Knowing that the soup is in good hands, I will act on Stefanies suggestion to visit the Museum Island Hombroich, about 10km far from Düsseldorf. When I come back to the gravel beach at 18h I do no longer believe in fortuities, if the soupdate in Bonn not had been cancelled, I had missed the visit of the Museum Iland Hombroich and had robbed myself of one of the most remarkable museum expieriences, that ever happend to me.
You enter the park by crossing a steep staircase and suddenly find yourself in a garden, that first seems like a wide-ranging wilderness of moorland, floodplain, green thicket and quiet ponds. From the very first I am fascinated by the fullness of marvelous perspectives. Wherever I look, my eyes glance at details of gorgious compositions, which are - although highly artificial - never reveal themself being created, but rather look like being arised out of nature.
I amble on narrow gravel walks, while passing pollen covered waters, walk through tunnels of leafage and grove and find myself all of a sudden in front of a huge brick-lined cube. The tall, slender door is open and from inside the cube glittering light spills out into the opal half-light under the green roofs of leaf. This contrast between the inner white and the dark, rough surface of the pavillon, makes the sublimated interior space with the natural, organic exterior space fall into place in an almost ingenious manner. The antipodes of nature and art seem to be sublated here, not in the way to make both disappear, moreover to show how natural things and artificial things are mutually dependent and thereby, in first place to make each one visible. Eleven of such cubical-shaped pavillons, created by the sculptor Erwin Heerich, are scattered throughout the area to house one of the most remarkable, privat art collections I have ever seen. And another important detail: On the whole area, as well as inside the pavillons there is neither a discription to be found, nor a hint or any other explanatory or didactical crutch. There are no guards, no watchdogs, no barriers, no names. Not a single piece of art is marked with a hint, like name or titel, year of origination, size or material, even though you can find works from Rembrandt, Brancusi, Klimt and Giacometti in the collection. Only the art works themselves and the space surrounding them tell their own tale.

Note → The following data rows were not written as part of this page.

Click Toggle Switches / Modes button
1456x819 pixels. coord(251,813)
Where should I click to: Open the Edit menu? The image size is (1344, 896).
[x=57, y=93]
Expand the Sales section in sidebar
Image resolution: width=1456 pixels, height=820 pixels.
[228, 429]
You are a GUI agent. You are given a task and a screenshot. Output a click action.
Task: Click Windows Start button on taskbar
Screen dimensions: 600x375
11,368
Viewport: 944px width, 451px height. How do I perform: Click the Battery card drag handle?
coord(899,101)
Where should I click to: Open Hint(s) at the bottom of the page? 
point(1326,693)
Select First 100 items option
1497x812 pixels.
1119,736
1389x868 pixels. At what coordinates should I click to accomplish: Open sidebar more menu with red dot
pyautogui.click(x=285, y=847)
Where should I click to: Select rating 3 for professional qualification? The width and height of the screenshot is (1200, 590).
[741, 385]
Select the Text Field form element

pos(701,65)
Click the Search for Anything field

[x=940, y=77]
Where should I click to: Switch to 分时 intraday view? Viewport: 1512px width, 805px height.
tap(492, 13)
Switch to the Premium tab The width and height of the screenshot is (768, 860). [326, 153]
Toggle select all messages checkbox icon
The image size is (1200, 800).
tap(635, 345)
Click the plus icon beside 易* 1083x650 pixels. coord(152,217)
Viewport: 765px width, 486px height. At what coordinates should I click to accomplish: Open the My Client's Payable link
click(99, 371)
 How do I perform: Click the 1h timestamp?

An exhibition concept, that is diametrically opposed to the security- and profit oriented mainstream museum.
Works from Schwitters, Arp and Picabia are in contrast to the sculptures of the Khmer or Glass crafts from China of the 18th century. Every exhibit is placed after careful consideration in view of optimum presence inside the white cubes. Again and again you come across the fascinating inside - outside game. Bounds become blurred. Where is inside, where is outside? I step out to the light cube and go into the green thicket. I move out to the artificial room to enter the real room. I move inside of me to step out and outside of me to step in. This park- and museum area is a monumental variation, dealing with the subject of interior- and exterior space. It puzzles and clears and best of all, it causes amazement.
So I leave this park in the late afternoon, filled up with a big portion of amazement and amazing things, pick up the soup at Carolas' Cafetin and sit down on the Rheinufer Promenade, where one can indulge in the beauty of the sunset every day with legroom and cost-free.